----- Supplied material -----

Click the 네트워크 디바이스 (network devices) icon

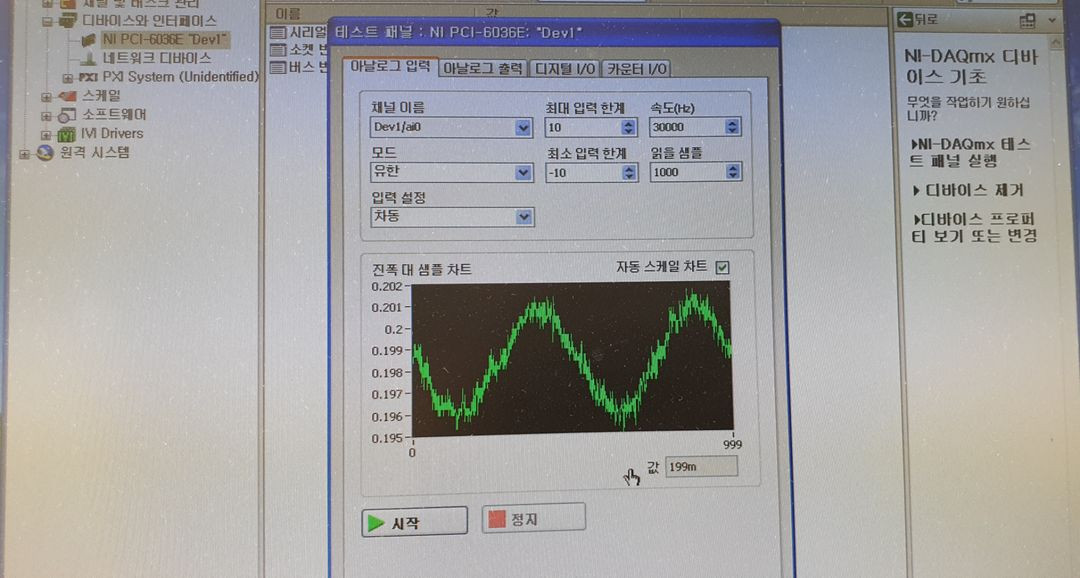tap(88, 58)
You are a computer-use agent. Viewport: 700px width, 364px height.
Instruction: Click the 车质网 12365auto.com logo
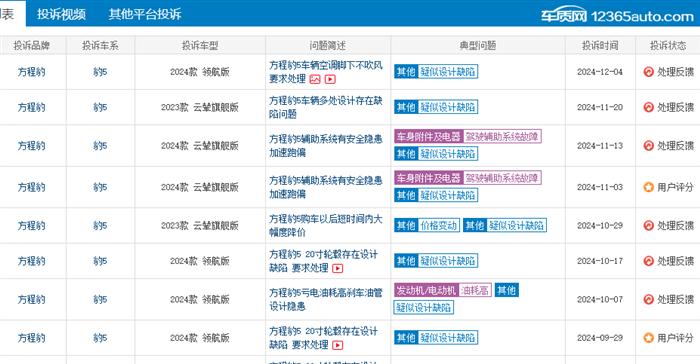[617, 16]
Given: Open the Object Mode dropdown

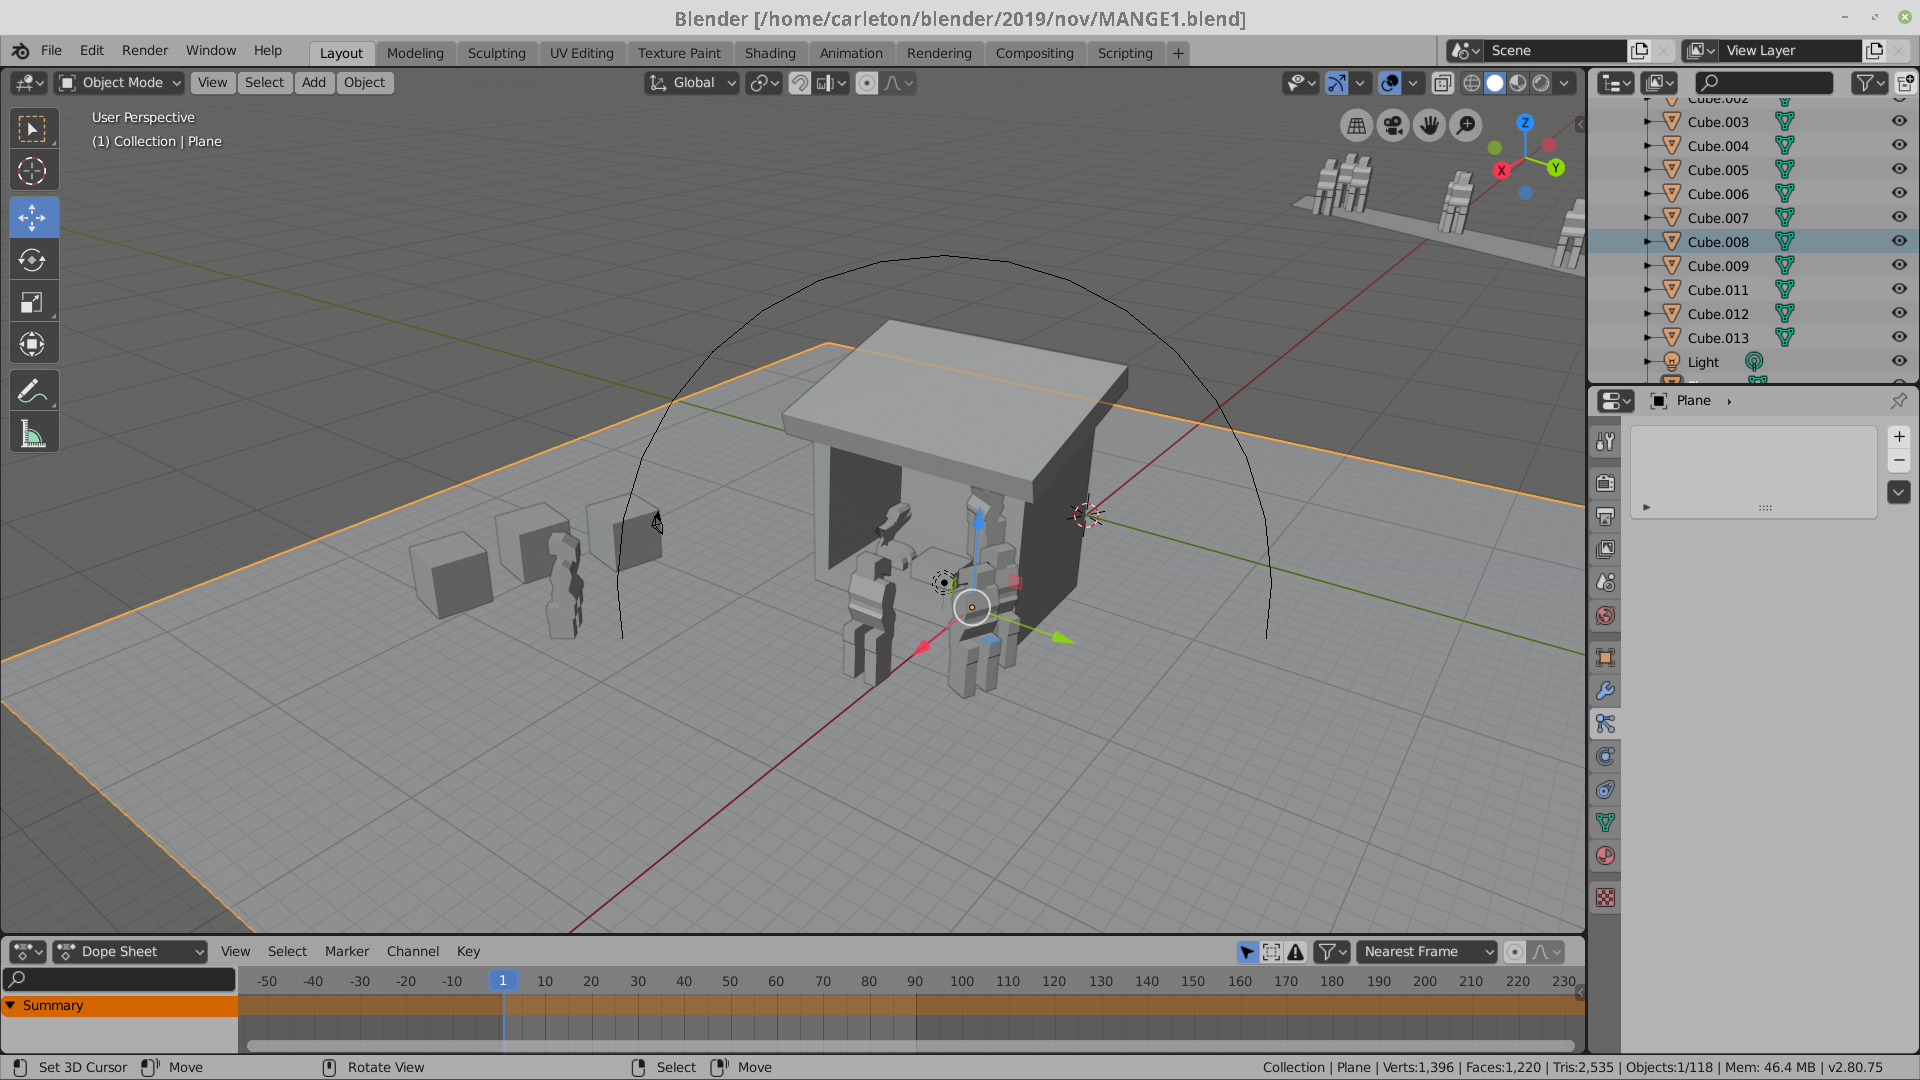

-----

» Aim of the exercise
Write out every row above word for word, leaving the pictures out.

» Solved problem
Click the 네트워크 디바이스 (network devices) icon

tap(88, 58)
You are a computer-use agent. Viewport: 700px width, 364px height.
Instruction: Click the 车质网 12365auto.com logo
[617, 16]
Given: Open the Object Mode dropdown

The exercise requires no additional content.